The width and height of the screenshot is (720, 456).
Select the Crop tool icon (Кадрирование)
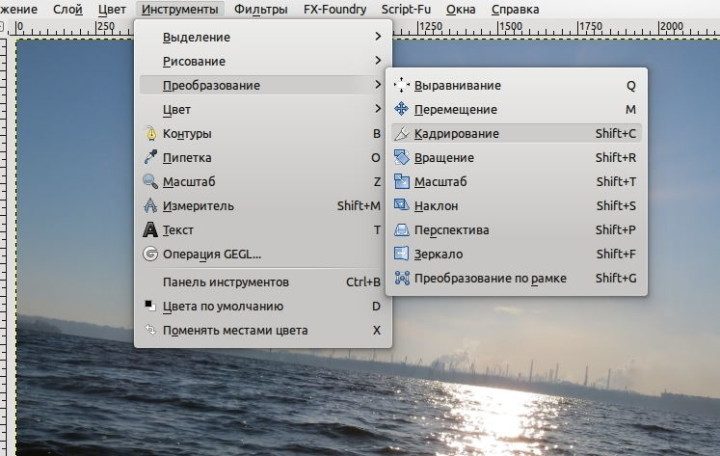point(401,134)
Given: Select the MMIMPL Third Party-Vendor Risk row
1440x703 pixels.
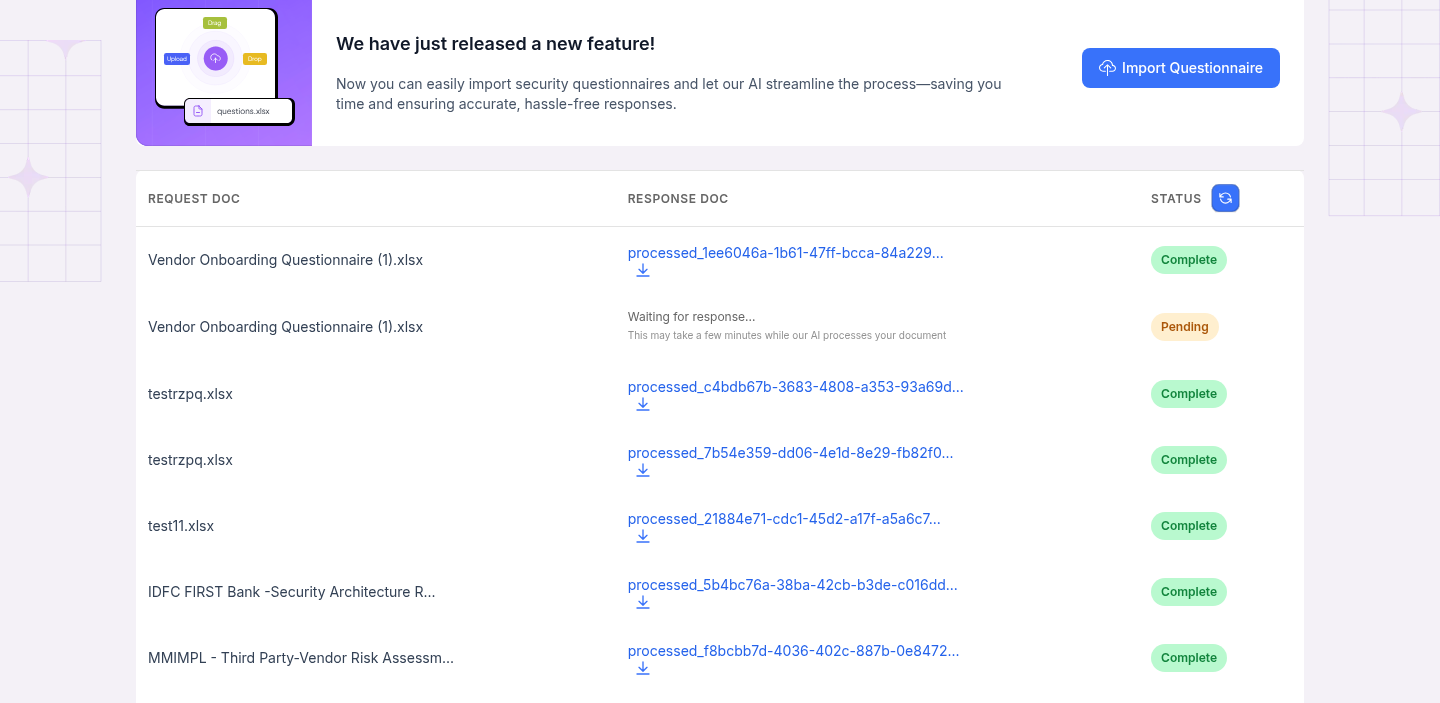Looking at the screenshot, I should pyautogui.click(x=300, y=658).
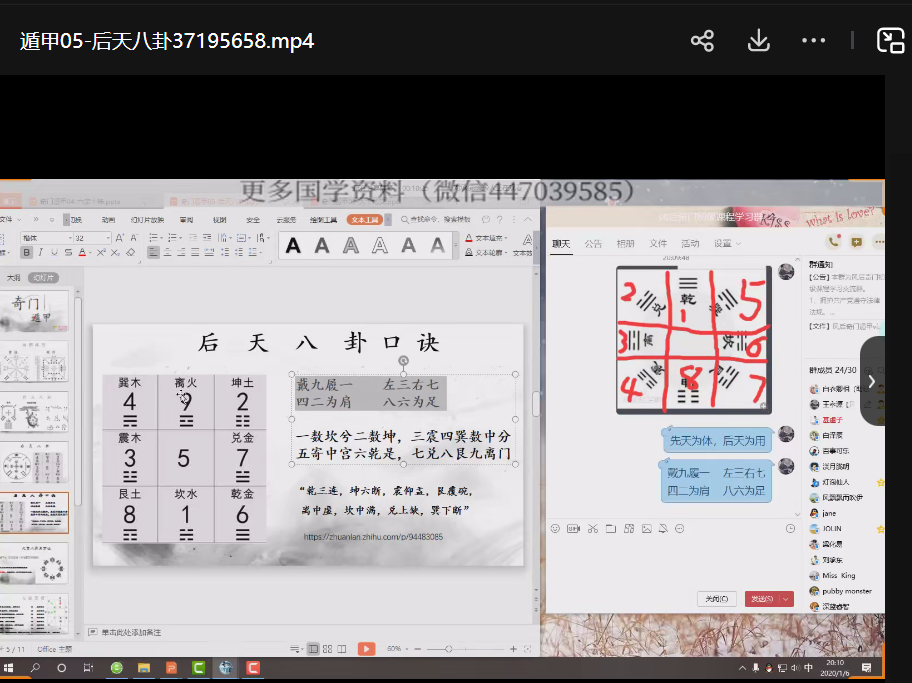Start slideshow with orange play button
The height and width of the screenshot is (683, 912).
(x=366, y=649)
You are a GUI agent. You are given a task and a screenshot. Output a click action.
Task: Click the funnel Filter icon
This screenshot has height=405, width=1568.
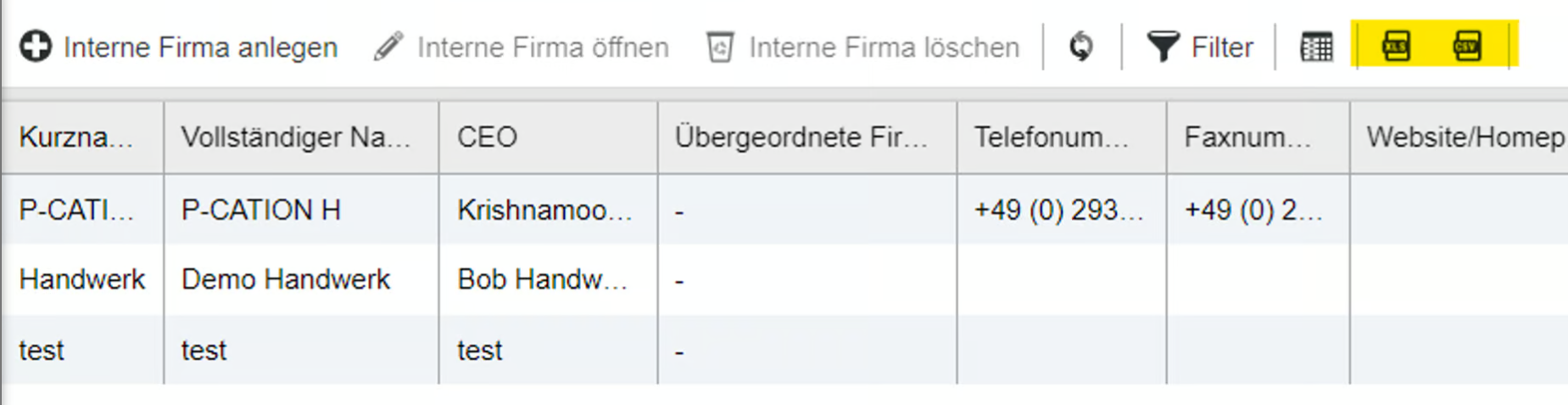[1163, 47]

> _Goal of the exercise_
Your copy of the entries must be exact and must contain no pictures.

> _Answer below_
The width and height of the screenshot is (720, 456).
Select the Crop tool icon (Кадрирование)
point(401,134)
Given: Select the MMIMPL Third Party-Vendor Risk row
1440x703 pixels.
Looking at the screenshot, I should pyautogui.click(x=300, y=658).
Start slideshow with orange play button
The height and width of the screenshot is (683, 912).
(x=366, y=649)
You are a GUI agent. You are given a task and a screenshot. Output a click action.
Task: Click the funnel Filter icon
This screenshot has height=405, width=1568.
[1163, 47]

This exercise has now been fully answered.